I just encountered, on the article [[House (TV series)]], that citation #3 is actually just a link to [[Words and Deeds (House)]]. Can a article really cite another article or should that citation be removed? Seems a little squirrely to me.
Angela
Angela Anuszewski schreef:
I just encountered, on the article [[House (TV series)]], that citation #3 is actually just a link to [[Words and Deeds (House)]]. Can a article really cite another article or should that citation be removed? Seems a little squirrely to me.
It's less than ideal. But you shouldn't just remove sub-optimal citations; follow the link to the other article, see which source it cites for that fact, and replace the original citation.
Actually, in this case specifically, the article doesn't cite the WP article; it cites the original episode, which is ok. It adds a convenient link to our article on that episode, just like citation 1 (a page on the Fox website) also links to [[Fox]], and citation 5 (a page on the Acadamy of Television Arts & Sciences also links to our page on that organisation.
Eugene
On Tue, Oct 28, 2008 at 8:48 PM, Angela Anuszewski < angela.anuszewski@gmail.com> wrote:
I just encountered, on the article [[House (TV series)]], that citation #3 is actually just a link to [[Words and Deeds (House)]]. Can a article really cite another article or should that citation be removed? Seems a little squirrely to me.
Angela
Nope, Wikipedia should never be used as a citation.
On Oct 28, 2008, at 4:54 PM, Al Tally wrote:
On Tue, Oct 28, 2008 at 8:48 PM, Angela Anuszewski < angela.anuszewski@gmail.com> wrote:
I just encountered, on the article [[House (TV series)]], that citation #3 is actually just a link to [[Words and Deeds (House)]]. Can a article really cite another article or should that citation be removed? Seems a little squirrely to me.
Angela
Nope, Wikipedia should never be used as a citation.
I think this position is unhelpfully hardline - in the case of fiction articles at least, a citation to another article seems fine in some cases so long as that article is well-referenced. I'm thinking here of situations where an article on a TV series makes a glancing reference to a plot point that is dealt with at length in an episode specific article. We could use the primary source citation in the series article, but it's arguably more helpful to point first to our article on the episode, and then from there cite the episode itself. For information that is a distillation of multiple sources, when we have an article that takes a broader view, citing a statement to that article, so long as the article cites its sources well, does seem to me a potentially valid move - but we should understand that what we're really doing there is not citing our article, but rather saying "There's actually a lot of referencing going into this statement, and you should have a broad look at it."

◇ ◇ ◇ ◇ ◇

-- TO BE DONE --
a – In the citation discussion, take the passage that opens with the words "Actually, in this" and closes with "on that organisation." and write it out again, renaming "citation" as "reference" throughout.
b – Answer these questions using the citation discussion:
(i) On which article did Angela find citation #3?
(ii) Besides a page on the Fox website, what does citation 1 link to?
(iii) According to the reply quoted as Al Tally's, should Wikipedia ever be used as a citation?
c – Based on the citation discussion, explain why citation #3 on the House (TV series) article is acceptable after all.
The data that come next are from a separate source.

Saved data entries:
◇ ◇ ◇ ◇ ◇

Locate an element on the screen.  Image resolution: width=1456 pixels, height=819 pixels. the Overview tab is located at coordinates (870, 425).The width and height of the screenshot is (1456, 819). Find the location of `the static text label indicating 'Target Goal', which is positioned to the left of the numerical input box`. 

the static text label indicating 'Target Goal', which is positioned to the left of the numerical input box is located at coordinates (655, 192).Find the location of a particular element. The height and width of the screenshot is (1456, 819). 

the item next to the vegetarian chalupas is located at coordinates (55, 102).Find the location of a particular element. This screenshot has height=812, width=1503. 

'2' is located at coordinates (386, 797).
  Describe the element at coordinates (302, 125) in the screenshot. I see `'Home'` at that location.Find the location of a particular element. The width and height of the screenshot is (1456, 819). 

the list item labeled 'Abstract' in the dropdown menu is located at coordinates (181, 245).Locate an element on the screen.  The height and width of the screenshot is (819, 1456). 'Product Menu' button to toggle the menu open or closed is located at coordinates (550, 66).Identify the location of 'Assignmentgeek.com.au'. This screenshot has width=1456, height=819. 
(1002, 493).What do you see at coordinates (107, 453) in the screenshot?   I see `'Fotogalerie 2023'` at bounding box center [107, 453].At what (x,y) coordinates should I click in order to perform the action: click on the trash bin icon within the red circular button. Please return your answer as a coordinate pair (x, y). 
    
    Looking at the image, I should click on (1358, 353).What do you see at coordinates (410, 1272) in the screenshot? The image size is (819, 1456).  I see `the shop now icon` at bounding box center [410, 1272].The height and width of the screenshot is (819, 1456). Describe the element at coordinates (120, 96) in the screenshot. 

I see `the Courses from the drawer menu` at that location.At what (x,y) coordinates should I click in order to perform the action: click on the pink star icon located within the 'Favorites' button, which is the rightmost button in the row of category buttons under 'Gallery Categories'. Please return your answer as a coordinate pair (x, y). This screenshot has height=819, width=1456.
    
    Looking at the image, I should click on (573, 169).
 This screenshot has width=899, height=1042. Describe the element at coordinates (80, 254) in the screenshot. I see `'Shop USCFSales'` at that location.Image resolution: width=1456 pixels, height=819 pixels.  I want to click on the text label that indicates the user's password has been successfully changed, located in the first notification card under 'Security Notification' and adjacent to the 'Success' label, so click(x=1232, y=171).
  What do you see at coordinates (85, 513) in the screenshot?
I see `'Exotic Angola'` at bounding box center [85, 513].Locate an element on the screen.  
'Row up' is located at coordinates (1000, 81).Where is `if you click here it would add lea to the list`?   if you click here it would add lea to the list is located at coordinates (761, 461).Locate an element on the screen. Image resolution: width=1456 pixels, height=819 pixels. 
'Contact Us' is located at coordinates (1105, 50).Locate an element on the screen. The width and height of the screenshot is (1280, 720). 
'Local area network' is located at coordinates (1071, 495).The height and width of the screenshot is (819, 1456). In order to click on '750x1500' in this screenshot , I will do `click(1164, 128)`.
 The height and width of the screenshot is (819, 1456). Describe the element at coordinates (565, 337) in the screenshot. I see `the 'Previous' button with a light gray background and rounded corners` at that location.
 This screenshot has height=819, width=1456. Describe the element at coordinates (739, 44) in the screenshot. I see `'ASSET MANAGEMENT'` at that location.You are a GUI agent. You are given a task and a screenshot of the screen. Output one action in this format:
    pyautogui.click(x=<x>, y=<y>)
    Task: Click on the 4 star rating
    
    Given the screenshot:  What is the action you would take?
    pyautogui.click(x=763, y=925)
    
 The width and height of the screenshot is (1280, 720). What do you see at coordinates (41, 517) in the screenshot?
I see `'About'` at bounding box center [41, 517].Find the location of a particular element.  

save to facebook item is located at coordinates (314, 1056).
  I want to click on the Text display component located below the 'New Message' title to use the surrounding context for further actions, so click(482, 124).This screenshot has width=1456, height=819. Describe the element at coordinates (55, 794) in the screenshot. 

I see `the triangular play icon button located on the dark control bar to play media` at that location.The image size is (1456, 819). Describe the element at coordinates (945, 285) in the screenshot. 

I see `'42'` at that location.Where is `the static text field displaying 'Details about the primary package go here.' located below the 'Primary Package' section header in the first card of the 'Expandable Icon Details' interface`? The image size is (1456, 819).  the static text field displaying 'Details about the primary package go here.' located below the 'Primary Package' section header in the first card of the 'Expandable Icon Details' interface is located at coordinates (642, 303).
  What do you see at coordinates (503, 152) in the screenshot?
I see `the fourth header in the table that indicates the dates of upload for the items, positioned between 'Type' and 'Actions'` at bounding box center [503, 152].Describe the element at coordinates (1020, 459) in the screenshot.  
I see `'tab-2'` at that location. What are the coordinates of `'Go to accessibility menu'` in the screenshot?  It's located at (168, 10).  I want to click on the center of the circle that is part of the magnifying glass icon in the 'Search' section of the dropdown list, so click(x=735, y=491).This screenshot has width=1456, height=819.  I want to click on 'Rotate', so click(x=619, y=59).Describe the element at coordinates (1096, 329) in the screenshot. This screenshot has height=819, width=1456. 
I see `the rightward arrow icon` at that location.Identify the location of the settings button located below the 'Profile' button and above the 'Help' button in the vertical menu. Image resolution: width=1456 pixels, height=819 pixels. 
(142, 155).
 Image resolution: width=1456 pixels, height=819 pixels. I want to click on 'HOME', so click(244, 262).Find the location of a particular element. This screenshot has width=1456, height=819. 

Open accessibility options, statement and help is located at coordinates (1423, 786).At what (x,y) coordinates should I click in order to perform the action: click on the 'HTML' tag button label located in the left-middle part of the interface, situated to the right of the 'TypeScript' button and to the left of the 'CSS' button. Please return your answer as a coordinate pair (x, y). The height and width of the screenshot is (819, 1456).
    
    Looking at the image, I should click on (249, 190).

◇ ◇ ◇ ◇ ◇

-- RESPONSES PER TASK --
a –
Actually, in this case specifically, the article doesn't cite the WP article; it cites the original episode, which is ok. It adds a convenient link to our article on that episode, just like reference 1 (a page on the Fox website) also links to [[Fox]], and reference 5 (a page on the Acadamy of Television Arts & Sciences also links to our page on that organisation.

b –
(i) House (TV series)
(ii) The article on Fox
(iii) No, it should never be used as a citation.

c – The citation does not actually cite the Wikipedia article; it cites the original episode, which is acceptable. The link to the article on that episode is only added for convenience, like the links in citations 1 and 5.